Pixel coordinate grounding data
——

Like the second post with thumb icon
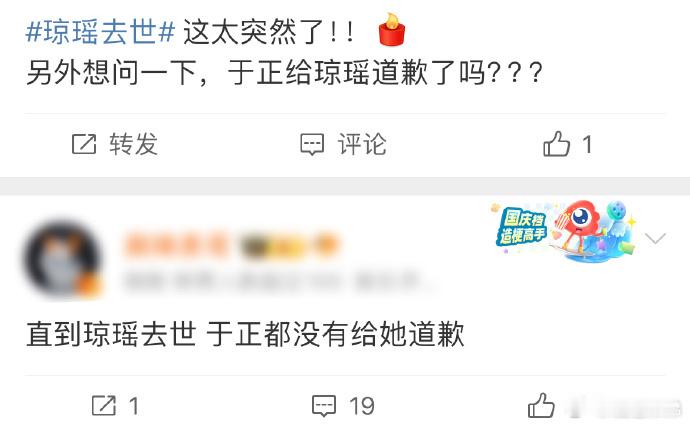The height and width of the screenshot is (426, 690). (x=541, y=405)
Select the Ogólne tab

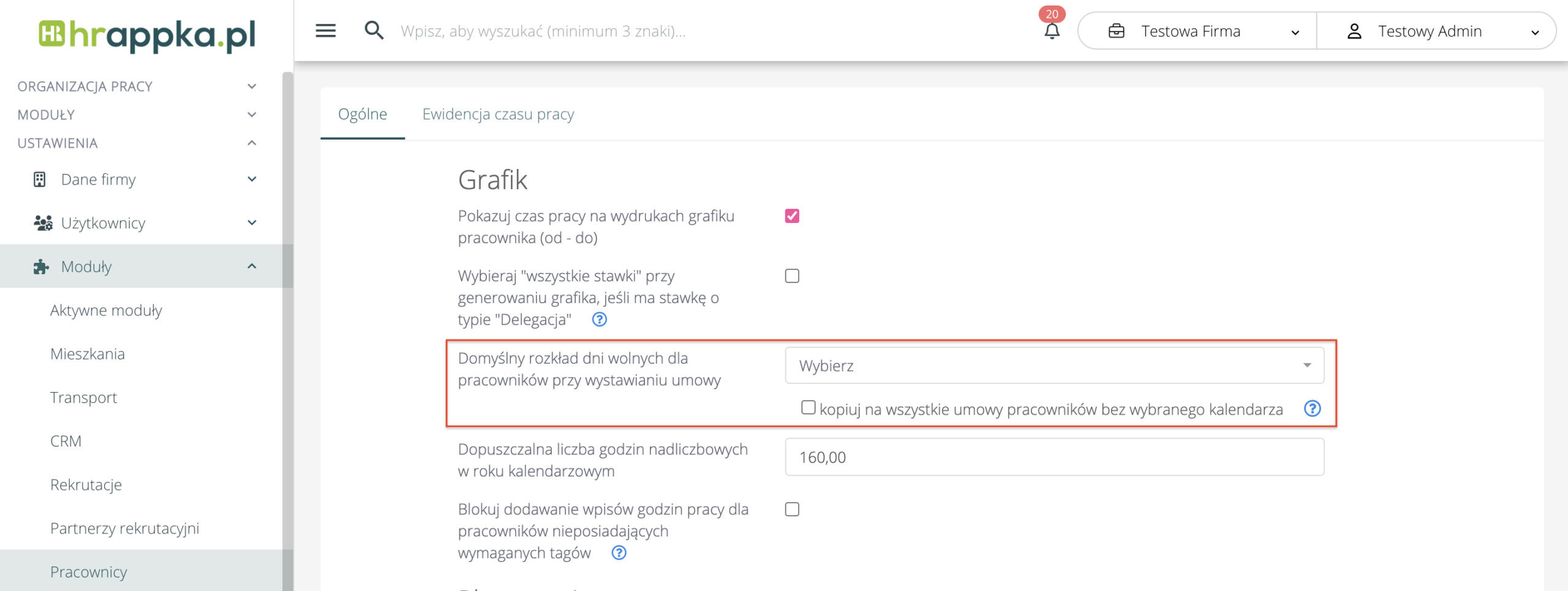coord(363,115)
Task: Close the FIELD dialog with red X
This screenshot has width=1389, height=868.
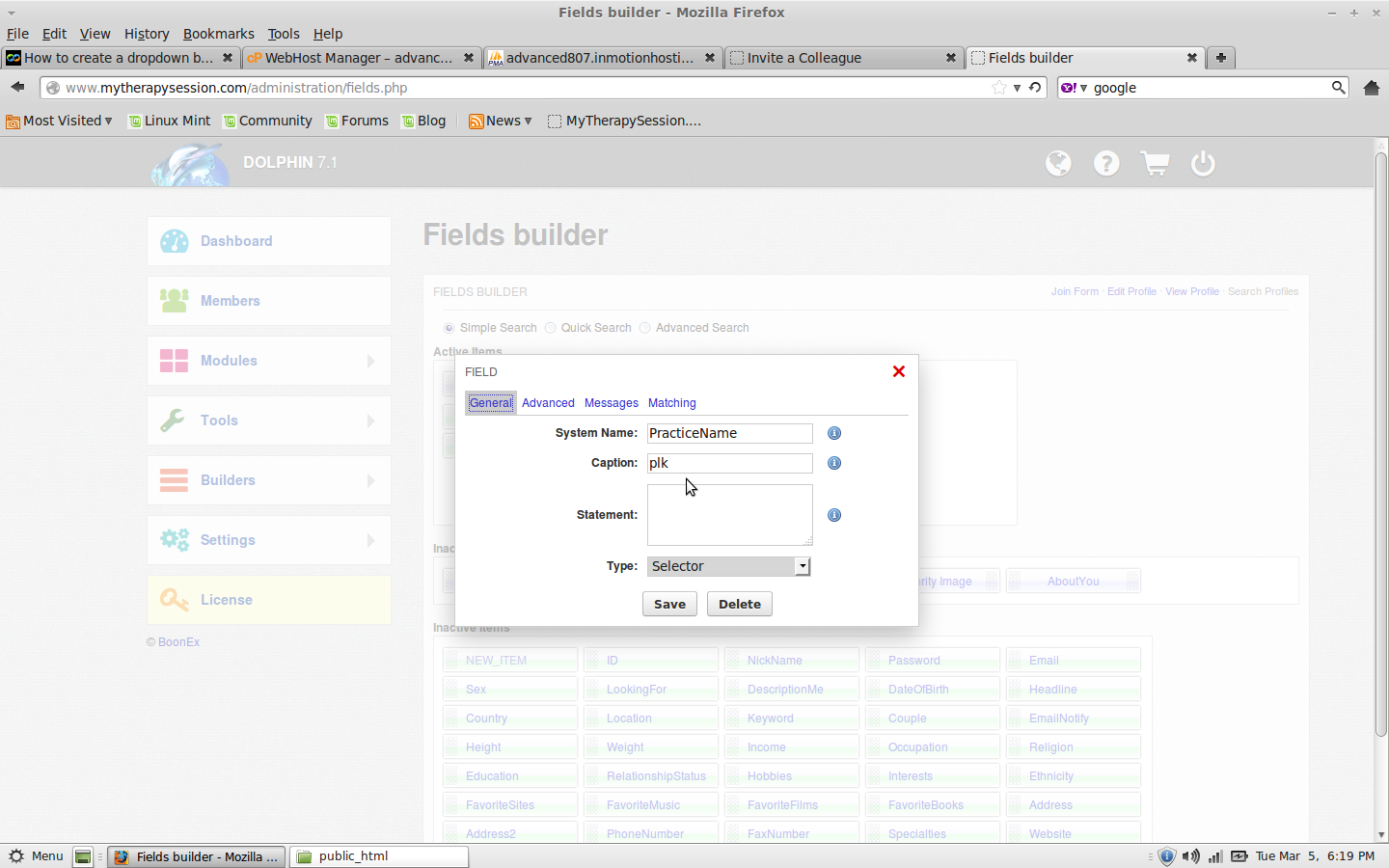Action: (x=898, y=371)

——

### TASK REQUIREMENTS
Your answer must be the exact lines from the one containing "Task: Close the FIELD dialog with red X" through the last line of the records above, with both included and no pictures.

### EXERCISE OUTPUT
Task: Close the FIELD dialog with red X
This screenshot has width=1389, height=868.
Action: (x=898, y=371)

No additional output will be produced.